Why does copying a 2D array column by column take longer than row by row in C? [duplicate]

Tags:

c

#include <stdio.h>
#include <time.h>

#define N  32768

char a[N][N];
char b[N][N];

int main() {
    int i, j;

    printf("address of a[%d][%d] = %p\n", N, N, &a[N][N]);
    printf("address of b[%5d][%5d] = %p\n", 0, 0, &b[0][0]);

    clock_t start = clock();
    for (j = 0; j < N; j++)
        for (i = 0; i < N; i++)
            a[i][j] = b[i][j];
    clock_t end = clock();
    float seconds = (float)(end - start) / CLOCKS_PER_SEC;
    printf("time taken: %f secs\n", seconds);

    start = clock();
    for (i = 0; i < N; i++)
        for (j = 0; j < N; j++)
            a[i][j] = b[i][j];
    end = clock();
    seconds = (float)(end - start) / CLOCKS_PER_SEC;
    printf("time taken: %f secs\n", seconds);

    return 0;
}

Output:

address of a[32768][32768] = 0x80609080
address of b[    0][    0] = 0x601080
time taken: 18.063229 secs
time taken: 3.079248 secs

Why does column by column copying take almost 6 times as long as row by row copying? I understand that 2D array is basically an nxn size array where A[i][j] = A[i*n + j], but using simple algebra, I calculated that a Turing machine head (on main memory) would have to travel a distance of enter image description here in both the cases. Here nxn is the size of the array and x is the distance between last element of first array and first element of second array.

785

asked Dec 15 '15 23:12

Kakaji

2 Answers

It pretty much comes down to this image (source):

enter image description here

When accessing data, your CPU will not only load a single value, but will also load adjacent data into the CPU's L1 cache. When iterating through your array by row, the items that have automatically been loaded into the cache are actually the ones that are processed next. However, when you are iterating by column, each time an entire "cache line" of data (the size varies per CPU) is loaded, only a single item is used and then the next line has to be loaded, effectively making the cache pointless.

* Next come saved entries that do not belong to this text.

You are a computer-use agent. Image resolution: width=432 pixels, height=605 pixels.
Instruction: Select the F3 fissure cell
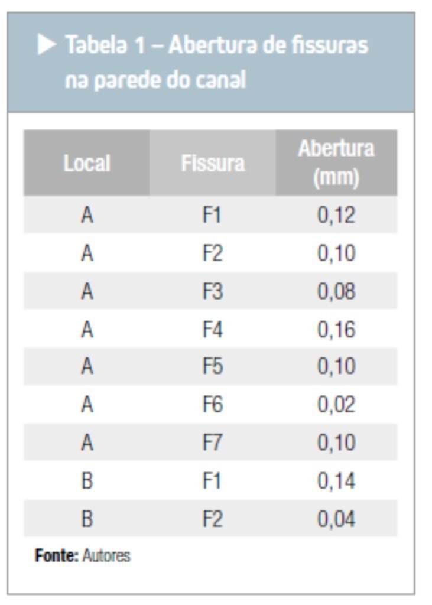click(x=213, y=291)
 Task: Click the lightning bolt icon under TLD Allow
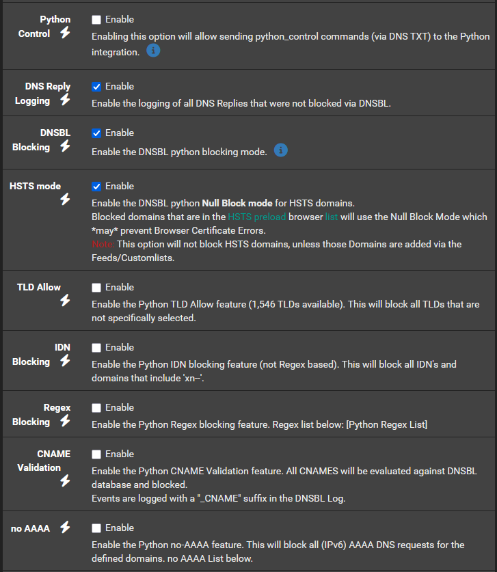(65, 301)
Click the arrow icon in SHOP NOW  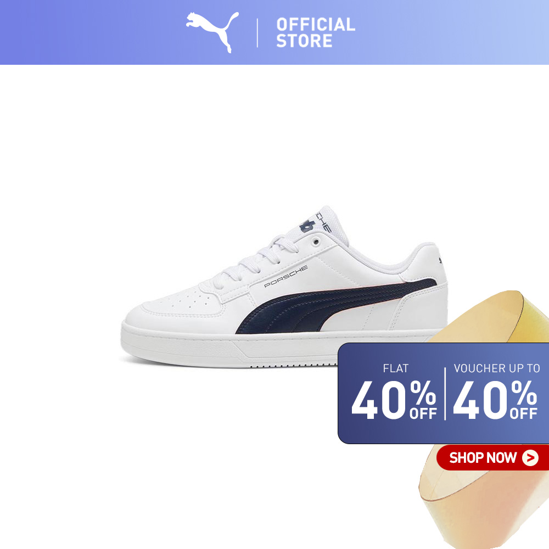[x=530, y=458]

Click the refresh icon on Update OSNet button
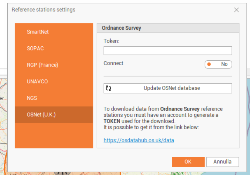[108, 89]
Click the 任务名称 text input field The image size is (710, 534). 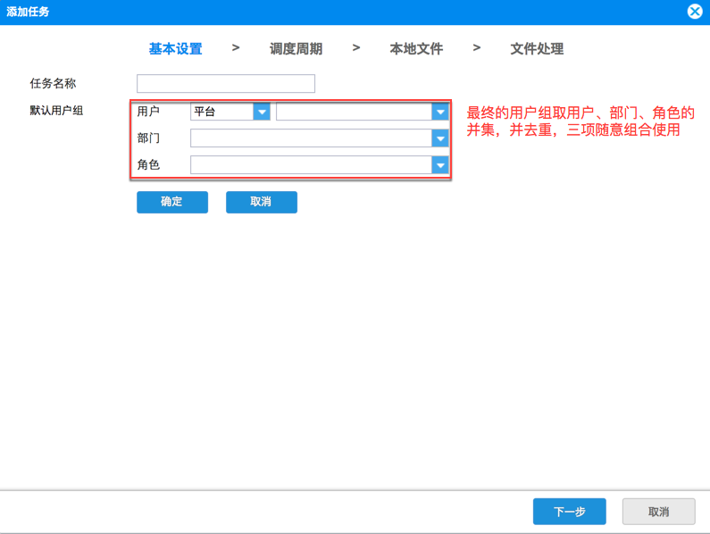click(x=226, y=84)
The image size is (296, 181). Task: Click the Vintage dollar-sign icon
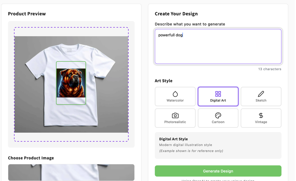point(261,115)
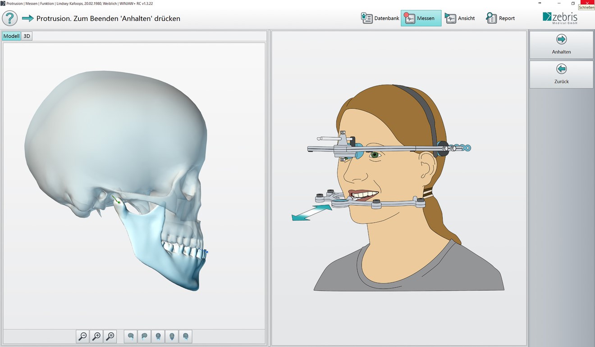Select the second skull side-view preset
Screen dimensions: 595x347
tap(144, 336)
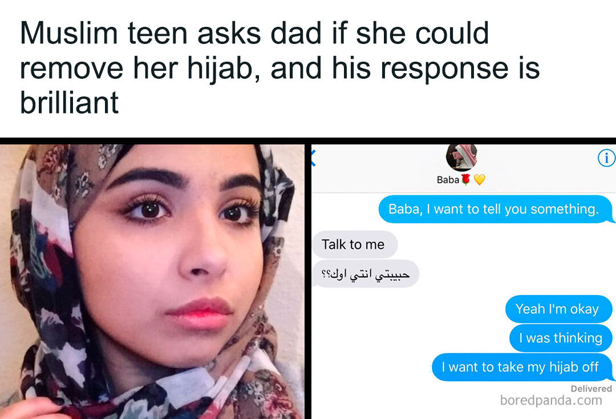Viewport: 616px width, 419px height.
Task: Tap the red rose emoji beside Baba
Action: (x=466, y=180)
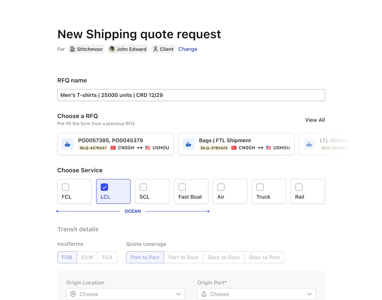Enable the Truck service checkbox
The image size is (382, 300).
pyautogui.click(x=260, y=187)
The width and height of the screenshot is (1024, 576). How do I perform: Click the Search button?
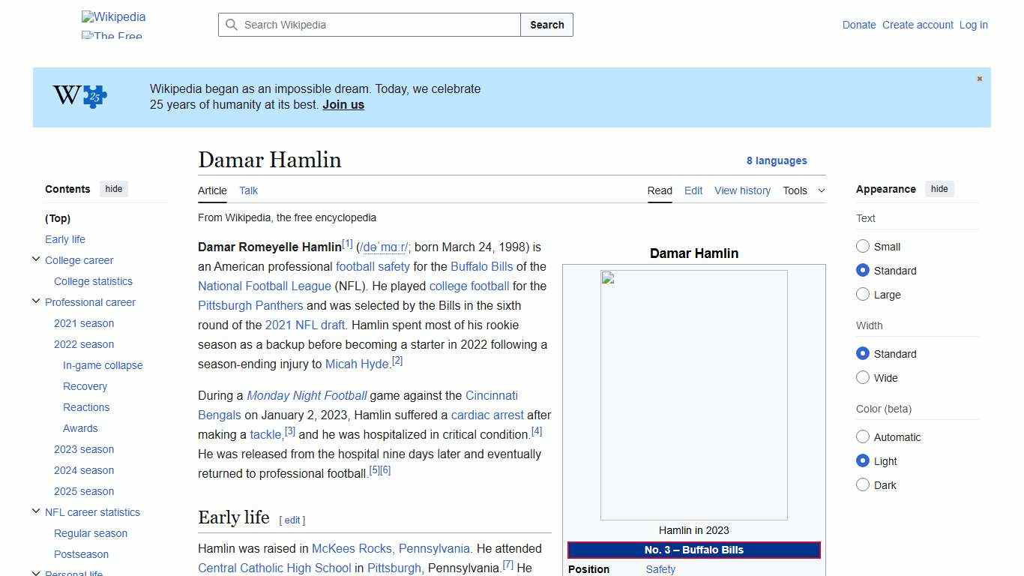pyautogui.click(x=546, y=25)
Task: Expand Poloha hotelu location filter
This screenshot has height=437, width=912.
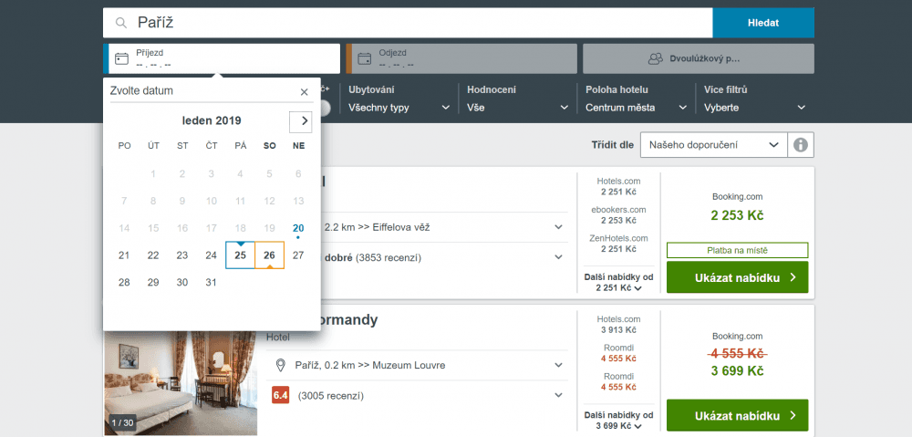Action: [637, 108]
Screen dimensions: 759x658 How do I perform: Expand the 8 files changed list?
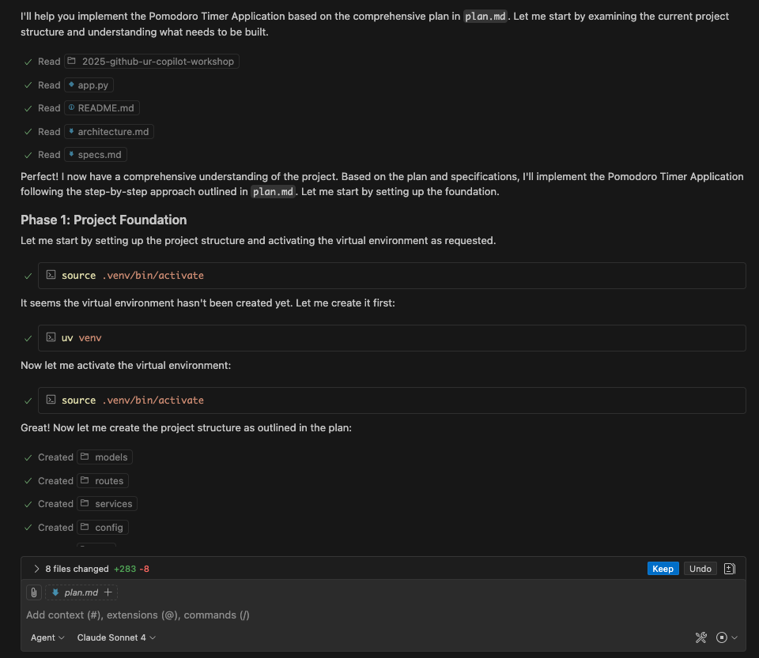tap(36, 568)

The wikipedia entry and, as a high level overview, this PDF should help you understand how CPU caches work.

Edit: chqrlie in the comments is of course correct. One of the relevant factors here is that only very few of your columns fit into the L1 cache at the same time. If your rows were much smaller (say, the total size of your two dimensional array was only some kilobytes) then you might not see a performance impact from iterating per-column.

102

answered Sep 19 '22 08:09

fresskoma

While it's normal to draw the array as a rectangle, the addressing of array elements in memory is linear: 0 to one minus the number of bytes available (on nearly all machines).

Memory hierarchies (e.g. registers < L1 cache < L2 cache < RAM < swap space on disk) are optimized for the case where memory accesses are localized: accesses that are successive in time touch addresses that are close together. They are even more highly optimized (e.g. with pre-fetch strategies) for sequential access in linear order of addresses; e.g. 100,101,102...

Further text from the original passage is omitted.